Honda's Dani Pedrosa kept his slim MotoGP title hopes alive by beating fellow Spaniard Jorge Lorenzo to win the Japanese Grand Prix for the second year in a row.
A fourth win in the last five races has pulled Pedrosa to within 28 points of the Yamaha rider but with just three races left, the championship is still Lorenzo's to lose.
"We did what we needed to do," Pedrosa told reporters. "It's just a pity that there is no one else who can stay with us because every race I win, (Lorenzo's) been second."
He added: "But anyway, it's a great feeling to win races and we are doing it now."
Alvaro Bautista's third place for Honda made it a Spanish sweep of the podium on an overcast day at Motegi's Twin Ring circuit.
Lorenzo, world champion in 2010, again failed to capitalise on his sixth pole of the season, leading in the early stages but never able to pull away from a dogged Pedrosa.
It was the fifth time in succession that Lorenzo has failed to turn pole position into victory.
The only time he went on to win the race was at the 2012 season-opener in Qatar.
"I was completely at the maximum trying to stay with Dani, but today it was maybe too much difference, the performance on the straights," said Lorenzo.
"I tried to stay with him but it was impossible, maybe next time. For sure the Championship is closer now, but we are still very competitive and have the chance to win."
Pedrosa pounced 13 laps from the finish and stretched his advantage at the front to over a second within two laps of overtaking Lorenzo.
Pedrosa, who has now claimed a career-best five wins in a MotoGP season, won in a time of 42 minutes, 31.569 seconds.
Not wishing to take any risks given his comfortable lead in the standings, Lorenzo eased off the throttle to coast home in a time of 42:35.844.

(Recorded data)
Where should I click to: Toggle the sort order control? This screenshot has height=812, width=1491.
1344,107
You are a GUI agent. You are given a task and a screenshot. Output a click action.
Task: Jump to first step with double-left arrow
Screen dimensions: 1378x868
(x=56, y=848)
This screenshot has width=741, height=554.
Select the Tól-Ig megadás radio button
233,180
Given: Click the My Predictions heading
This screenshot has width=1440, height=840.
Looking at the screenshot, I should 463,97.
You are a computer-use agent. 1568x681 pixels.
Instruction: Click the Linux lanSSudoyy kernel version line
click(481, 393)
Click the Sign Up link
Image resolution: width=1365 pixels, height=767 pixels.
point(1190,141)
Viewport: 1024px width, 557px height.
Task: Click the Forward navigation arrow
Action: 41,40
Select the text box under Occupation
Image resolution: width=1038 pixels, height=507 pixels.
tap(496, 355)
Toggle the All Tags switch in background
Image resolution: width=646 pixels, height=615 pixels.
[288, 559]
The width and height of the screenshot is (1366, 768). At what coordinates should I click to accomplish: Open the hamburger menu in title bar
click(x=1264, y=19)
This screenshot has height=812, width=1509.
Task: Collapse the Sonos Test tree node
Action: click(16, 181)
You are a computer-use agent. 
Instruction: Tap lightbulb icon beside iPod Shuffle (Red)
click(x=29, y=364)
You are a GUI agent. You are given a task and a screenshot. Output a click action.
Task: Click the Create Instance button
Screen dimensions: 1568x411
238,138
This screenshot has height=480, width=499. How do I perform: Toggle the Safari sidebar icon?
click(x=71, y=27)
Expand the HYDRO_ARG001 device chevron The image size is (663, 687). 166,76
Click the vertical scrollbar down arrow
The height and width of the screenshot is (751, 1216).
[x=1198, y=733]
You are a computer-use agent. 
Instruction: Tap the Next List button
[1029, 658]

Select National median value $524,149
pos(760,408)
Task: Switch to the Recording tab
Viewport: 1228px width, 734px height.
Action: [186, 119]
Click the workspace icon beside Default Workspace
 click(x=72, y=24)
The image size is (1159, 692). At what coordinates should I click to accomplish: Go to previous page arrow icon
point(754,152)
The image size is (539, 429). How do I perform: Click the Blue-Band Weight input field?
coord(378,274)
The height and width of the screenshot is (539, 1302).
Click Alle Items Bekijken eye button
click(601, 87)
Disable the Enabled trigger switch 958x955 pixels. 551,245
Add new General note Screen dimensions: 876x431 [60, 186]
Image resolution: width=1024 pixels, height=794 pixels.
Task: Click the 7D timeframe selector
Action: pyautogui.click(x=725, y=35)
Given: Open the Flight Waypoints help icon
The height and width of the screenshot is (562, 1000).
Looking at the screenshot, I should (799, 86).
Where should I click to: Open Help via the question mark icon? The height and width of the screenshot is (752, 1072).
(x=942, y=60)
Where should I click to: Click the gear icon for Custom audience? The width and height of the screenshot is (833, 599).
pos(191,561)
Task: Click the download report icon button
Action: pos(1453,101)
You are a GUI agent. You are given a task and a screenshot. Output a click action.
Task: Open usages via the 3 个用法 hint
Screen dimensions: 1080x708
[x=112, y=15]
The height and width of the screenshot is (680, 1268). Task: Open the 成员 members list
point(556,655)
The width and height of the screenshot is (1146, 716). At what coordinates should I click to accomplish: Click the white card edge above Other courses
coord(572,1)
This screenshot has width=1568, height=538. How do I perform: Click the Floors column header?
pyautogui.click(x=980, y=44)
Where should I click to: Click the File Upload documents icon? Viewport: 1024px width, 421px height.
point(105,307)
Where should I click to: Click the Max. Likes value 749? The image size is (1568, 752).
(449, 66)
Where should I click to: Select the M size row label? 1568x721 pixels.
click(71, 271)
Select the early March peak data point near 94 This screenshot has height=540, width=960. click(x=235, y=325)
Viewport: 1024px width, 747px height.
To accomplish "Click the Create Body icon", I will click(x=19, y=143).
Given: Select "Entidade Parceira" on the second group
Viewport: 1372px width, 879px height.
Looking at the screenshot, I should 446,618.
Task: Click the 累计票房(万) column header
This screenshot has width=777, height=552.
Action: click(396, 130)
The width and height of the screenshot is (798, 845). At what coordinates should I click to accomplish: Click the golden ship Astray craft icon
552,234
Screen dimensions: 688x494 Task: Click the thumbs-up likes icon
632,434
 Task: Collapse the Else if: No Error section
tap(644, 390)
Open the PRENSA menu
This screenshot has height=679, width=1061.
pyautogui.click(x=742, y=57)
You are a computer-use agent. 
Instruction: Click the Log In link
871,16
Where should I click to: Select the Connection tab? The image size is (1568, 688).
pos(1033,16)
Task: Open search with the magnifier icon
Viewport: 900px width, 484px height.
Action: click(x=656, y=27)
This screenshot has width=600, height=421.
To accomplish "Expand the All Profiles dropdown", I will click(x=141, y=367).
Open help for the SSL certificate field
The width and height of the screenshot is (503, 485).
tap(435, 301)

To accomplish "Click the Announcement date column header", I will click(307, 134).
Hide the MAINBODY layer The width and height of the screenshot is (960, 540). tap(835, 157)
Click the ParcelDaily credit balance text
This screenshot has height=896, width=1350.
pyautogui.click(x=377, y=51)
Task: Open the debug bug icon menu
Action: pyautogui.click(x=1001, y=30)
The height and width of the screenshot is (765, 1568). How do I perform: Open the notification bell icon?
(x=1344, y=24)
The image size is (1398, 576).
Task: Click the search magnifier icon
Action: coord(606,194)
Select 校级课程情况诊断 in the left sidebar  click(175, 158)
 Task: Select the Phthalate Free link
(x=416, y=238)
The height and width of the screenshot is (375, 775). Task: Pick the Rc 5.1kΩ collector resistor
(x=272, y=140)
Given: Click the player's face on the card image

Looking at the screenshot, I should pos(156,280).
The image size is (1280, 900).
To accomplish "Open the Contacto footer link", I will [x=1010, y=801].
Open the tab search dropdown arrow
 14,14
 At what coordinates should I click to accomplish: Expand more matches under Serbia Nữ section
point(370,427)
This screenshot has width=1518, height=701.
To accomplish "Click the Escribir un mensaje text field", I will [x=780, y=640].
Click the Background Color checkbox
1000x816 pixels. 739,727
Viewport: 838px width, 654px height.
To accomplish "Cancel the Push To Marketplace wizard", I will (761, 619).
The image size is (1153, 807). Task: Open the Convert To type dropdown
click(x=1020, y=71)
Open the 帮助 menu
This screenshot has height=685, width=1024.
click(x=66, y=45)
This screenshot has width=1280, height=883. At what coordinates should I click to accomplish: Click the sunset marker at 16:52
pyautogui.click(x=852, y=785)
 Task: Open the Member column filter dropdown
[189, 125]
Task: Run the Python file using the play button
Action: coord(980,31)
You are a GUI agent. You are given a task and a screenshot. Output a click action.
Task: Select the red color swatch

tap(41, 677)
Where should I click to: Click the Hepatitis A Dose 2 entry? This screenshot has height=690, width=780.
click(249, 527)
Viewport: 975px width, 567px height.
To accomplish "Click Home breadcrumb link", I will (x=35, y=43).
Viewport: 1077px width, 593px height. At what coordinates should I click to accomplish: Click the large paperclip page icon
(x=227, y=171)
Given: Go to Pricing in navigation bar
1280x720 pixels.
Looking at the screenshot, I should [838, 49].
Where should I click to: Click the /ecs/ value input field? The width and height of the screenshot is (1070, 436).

→ **The task**
Carry on the MotoGP Japanese Grand Prix report after its final sentence. The records have no role here.

→ **Result of the task**
Lorenzo has 310 points to Pedrosa's 282 in the championship standings, with world champion Casey Stoner on 197.
Bautista's third place came after a hair-raising fight with Briton Cal Crutchlow, whose Yamaha ran out of fuel on the final lap to end the battle on a rather anti-climactic note.
Australian Stoner finished a creditable fifth in his return after ankle surgery, although clearly not fully fit and still in some pain he struggled as the race wore on.
Seven-times premier class champion Valentino Rossi finished a dejected-looking seventh for Ducati.
Spaniard Marc Marquez tore through the field to claim his eighth victory of the Moto2 season, giving him the opportunity to clinch the title in Malaysia next week.
The Suter rider's win, in 42:56.171, was all the more remarkable after stalling on the start line and getting away virtually last in the 32-bike field.
Britain's Danny Kent claimed his maiden grand prix win in a wild finish to the Moto3 race.
German Sandro Cortese was on course to claim the title on the last lap, but his KTM machine crashed out after he clashed with Alessandro Tonucci, gifting team mate Kent victory.